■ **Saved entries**
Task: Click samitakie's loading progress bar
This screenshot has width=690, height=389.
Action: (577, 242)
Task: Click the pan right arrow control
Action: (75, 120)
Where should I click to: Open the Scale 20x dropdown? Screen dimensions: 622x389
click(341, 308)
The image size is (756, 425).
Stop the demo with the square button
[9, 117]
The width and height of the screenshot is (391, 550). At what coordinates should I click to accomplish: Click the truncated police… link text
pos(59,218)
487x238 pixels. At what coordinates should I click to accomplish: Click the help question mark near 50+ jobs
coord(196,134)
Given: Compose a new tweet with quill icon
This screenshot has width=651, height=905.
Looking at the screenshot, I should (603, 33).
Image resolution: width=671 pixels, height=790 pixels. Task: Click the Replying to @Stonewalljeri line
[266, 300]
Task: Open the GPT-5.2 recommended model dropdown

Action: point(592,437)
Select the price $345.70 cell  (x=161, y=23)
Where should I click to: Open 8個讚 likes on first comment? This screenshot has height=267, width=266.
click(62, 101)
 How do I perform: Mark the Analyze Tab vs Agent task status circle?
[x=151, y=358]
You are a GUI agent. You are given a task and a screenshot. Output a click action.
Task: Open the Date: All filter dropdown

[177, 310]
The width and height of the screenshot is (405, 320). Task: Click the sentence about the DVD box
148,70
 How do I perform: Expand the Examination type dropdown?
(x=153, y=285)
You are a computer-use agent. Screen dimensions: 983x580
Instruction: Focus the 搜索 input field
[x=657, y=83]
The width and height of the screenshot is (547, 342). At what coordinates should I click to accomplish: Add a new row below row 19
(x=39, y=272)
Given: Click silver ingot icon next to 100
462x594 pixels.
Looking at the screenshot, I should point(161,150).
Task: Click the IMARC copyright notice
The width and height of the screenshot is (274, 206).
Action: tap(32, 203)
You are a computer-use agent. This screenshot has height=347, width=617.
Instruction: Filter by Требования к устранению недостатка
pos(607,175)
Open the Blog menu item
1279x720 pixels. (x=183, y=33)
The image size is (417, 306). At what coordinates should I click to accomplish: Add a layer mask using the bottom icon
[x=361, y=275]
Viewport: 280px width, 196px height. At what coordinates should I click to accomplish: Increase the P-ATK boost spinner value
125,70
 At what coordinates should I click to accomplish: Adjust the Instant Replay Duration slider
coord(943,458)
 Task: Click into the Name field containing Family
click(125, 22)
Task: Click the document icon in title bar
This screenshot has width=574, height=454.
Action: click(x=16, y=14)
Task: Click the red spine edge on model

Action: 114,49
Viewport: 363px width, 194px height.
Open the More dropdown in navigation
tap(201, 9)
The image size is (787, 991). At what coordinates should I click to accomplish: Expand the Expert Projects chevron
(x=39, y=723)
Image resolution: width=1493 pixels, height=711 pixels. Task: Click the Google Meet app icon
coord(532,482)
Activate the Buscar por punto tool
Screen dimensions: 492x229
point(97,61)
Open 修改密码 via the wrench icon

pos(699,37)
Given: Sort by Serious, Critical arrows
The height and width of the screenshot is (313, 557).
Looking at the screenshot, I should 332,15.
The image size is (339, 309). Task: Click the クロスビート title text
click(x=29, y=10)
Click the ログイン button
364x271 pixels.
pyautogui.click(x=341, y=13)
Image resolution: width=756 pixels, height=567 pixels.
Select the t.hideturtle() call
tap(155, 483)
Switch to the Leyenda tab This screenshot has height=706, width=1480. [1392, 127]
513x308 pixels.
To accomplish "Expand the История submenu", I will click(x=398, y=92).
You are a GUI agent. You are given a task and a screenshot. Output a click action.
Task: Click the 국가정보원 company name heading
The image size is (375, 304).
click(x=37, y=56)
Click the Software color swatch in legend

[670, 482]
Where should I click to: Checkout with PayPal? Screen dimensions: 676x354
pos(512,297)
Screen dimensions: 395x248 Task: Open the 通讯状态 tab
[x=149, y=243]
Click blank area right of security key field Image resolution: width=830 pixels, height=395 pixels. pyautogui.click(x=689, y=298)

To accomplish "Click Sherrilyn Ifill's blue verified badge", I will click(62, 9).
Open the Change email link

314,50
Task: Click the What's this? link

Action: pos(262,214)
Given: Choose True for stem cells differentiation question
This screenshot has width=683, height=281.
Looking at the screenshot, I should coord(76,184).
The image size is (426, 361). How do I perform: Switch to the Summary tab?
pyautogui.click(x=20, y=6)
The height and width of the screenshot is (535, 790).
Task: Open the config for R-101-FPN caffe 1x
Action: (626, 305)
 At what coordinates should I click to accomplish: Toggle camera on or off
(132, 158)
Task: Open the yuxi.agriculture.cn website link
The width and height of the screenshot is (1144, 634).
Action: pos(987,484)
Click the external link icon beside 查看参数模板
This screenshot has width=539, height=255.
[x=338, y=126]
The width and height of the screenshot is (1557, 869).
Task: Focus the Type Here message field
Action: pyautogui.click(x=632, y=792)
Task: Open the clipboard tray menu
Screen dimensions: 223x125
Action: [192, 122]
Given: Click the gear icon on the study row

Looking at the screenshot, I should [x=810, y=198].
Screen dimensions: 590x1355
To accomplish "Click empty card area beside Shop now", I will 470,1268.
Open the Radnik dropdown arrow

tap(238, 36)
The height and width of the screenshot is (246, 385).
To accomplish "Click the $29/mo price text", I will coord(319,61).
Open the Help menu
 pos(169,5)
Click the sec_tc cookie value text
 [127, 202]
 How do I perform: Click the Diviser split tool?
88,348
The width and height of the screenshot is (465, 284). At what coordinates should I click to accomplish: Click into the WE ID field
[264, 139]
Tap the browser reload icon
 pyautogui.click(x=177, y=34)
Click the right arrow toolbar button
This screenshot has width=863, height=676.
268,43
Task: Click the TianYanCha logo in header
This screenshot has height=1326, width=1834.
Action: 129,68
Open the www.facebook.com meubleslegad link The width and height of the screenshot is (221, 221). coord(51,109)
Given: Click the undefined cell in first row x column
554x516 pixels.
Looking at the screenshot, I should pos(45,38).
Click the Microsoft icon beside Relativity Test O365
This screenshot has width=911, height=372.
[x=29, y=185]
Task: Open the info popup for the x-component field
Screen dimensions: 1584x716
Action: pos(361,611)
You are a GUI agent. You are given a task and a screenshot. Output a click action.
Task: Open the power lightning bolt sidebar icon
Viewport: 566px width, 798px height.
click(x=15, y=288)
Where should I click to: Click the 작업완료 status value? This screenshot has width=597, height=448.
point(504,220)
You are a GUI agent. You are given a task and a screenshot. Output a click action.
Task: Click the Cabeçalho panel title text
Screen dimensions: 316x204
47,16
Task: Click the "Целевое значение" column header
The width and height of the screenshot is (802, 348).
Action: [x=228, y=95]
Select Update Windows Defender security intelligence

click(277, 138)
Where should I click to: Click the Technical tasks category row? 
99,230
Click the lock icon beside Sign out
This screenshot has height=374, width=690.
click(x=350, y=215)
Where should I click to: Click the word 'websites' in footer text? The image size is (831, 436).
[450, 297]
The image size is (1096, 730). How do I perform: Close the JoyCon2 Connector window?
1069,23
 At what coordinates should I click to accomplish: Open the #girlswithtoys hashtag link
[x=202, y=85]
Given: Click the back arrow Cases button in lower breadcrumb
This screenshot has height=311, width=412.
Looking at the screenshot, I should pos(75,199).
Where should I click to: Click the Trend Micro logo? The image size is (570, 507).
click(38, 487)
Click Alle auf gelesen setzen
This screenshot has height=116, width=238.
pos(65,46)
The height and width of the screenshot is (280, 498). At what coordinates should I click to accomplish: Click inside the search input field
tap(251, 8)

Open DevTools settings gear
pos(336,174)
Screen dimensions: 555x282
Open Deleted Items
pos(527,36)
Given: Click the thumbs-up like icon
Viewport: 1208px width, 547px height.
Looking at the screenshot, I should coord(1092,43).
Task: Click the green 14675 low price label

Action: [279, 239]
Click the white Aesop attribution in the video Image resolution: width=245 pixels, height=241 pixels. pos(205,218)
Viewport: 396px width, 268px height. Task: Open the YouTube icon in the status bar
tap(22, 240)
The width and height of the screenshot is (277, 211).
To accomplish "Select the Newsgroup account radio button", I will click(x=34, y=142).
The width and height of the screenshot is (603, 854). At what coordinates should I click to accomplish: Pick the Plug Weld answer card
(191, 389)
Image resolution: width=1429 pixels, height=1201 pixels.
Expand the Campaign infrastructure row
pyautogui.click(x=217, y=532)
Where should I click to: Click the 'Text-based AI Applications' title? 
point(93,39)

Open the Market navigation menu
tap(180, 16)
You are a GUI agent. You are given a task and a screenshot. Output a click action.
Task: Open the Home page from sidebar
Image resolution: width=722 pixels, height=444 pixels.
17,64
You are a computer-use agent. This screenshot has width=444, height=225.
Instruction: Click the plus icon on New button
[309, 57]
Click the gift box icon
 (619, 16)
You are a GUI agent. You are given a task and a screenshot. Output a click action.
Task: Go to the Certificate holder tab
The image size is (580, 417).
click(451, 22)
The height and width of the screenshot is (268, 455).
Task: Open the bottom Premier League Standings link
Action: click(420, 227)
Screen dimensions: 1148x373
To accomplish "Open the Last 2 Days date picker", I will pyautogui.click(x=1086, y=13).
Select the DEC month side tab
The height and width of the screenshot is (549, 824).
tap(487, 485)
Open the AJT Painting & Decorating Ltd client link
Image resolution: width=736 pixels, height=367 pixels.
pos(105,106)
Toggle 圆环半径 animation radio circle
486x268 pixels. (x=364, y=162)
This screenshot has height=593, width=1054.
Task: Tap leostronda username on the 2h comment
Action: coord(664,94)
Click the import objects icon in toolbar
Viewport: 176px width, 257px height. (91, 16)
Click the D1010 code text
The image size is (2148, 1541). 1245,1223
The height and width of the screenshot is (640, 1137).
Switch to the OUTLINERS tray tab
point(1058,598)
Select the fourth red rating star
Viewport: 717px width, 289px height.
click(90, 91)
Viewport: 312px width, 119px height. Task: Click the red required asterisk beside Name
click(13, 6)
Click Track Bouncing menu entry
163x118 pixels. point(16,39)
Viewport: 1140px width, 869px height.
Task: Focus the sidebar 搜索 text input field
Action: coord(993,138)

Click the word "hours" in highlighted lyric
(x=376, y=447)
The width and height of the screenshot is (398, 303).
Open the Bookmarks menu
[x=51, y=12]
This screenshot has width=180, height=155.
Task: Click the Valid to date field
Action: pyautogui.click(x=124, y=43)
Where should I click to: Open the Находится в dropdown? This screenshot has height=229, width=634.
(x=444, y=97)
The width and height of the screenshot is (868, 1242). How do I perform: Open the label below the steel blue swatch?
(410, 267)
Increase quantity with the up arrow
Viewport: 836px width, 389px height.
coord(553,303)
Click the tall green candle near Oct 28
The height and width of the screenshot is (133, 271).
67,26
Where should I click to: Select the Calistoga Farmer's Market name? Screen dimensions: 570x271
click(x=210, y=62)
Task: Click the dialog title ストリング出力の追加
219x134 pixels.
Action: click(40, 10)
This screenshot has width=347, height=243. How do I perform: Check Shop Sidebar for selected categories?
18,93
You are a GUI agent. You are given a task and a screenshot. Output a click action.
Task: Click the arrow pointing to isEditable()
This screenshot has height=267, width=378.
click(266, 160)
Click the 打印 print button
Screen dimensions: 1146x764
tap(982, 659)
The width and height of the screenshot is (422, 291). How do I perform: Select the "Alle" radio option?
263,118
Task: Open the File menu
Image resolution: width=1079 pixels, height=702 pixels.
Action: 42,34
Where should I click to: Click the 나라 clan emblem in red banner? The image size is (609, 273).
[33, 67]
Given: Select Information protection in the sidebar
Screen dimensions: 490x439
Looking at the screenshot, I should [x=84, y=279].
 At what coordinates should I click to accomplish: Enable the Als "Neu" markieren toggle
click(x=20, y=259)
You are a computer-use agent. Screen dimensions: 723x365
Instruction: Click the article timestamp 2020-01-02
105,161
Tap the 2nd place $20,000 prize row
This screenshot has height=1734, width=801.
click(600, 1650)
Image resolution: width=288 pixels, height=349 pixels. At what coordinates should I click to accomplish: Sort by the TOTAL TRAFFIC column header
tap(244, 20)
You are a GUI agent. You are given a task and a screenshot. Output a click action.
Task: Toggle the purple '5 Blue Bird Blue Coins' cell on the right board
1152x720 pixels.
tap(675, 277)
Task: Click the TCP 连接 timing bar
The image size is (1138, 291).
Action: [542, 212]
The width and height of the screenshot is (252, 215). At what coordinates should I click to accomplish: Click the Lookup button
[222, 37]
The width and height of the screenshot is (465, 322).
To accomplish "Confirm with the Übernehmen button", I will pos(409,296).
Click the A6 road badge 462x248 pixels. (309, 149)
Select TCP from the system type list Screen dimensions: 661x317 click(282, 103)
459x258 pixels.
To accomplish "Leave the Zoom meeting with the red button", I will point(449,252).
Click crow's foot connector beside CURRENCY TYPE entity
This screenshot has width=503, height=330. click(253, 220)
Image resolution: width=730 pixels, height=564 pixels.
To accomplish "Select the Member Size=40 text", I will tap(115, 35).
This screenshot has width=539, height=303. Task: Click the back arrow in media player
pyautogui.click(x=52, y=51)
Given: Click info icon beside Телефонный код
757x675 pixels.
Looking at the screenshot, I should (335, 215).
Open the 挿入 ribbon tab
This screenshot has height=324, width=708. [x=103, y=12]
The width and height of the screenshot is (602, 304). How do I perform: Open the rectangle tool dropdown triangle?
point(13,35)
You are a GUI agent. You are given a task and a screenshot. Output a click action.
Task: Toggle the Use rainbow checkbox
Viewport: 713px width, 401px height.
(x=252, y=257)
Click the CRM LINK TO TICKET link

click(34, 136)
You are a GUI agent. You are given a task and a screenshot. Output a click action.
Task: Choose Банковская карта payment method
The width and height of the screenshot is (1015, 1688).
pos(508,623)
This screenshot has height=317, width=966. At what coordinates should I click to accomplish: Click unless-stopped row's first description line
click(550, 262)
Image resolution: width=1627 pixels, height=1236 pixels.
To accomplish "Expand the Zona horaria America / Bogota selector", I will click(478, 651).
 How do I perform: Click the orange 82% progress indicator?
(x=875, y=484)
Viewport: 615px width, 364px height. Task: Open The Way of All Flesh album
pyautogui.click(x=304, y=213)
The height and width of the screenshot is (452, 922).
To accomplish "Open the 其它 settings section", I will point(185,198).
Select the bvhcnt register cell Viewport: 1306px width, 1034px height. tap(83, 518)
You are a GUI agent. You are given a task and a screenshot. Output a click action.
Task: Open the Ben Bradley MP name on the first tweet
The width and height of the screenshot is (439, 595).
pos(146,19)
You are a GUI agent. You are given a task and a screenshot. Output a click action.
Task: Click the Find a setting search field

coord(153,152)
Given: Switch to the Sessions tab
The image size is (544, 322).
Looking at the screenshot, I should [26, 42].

■ **Task description**
Output, please, only the lines running from the start of the entries through the line that contains "The image size is (756, 425).", including both of those lines.

■ **Answer for the task**
Task: Click samitakie's loading progress bar
This screenshot has width=690, height=389.
Action: (577, 242)
Task: Click the pan right arrow control
Action: (75, 120)
Where should I click to: Open the Scale 20x dropdown? Screen dimensions: 622x389
click(341, 308)
The image size is (756, 425).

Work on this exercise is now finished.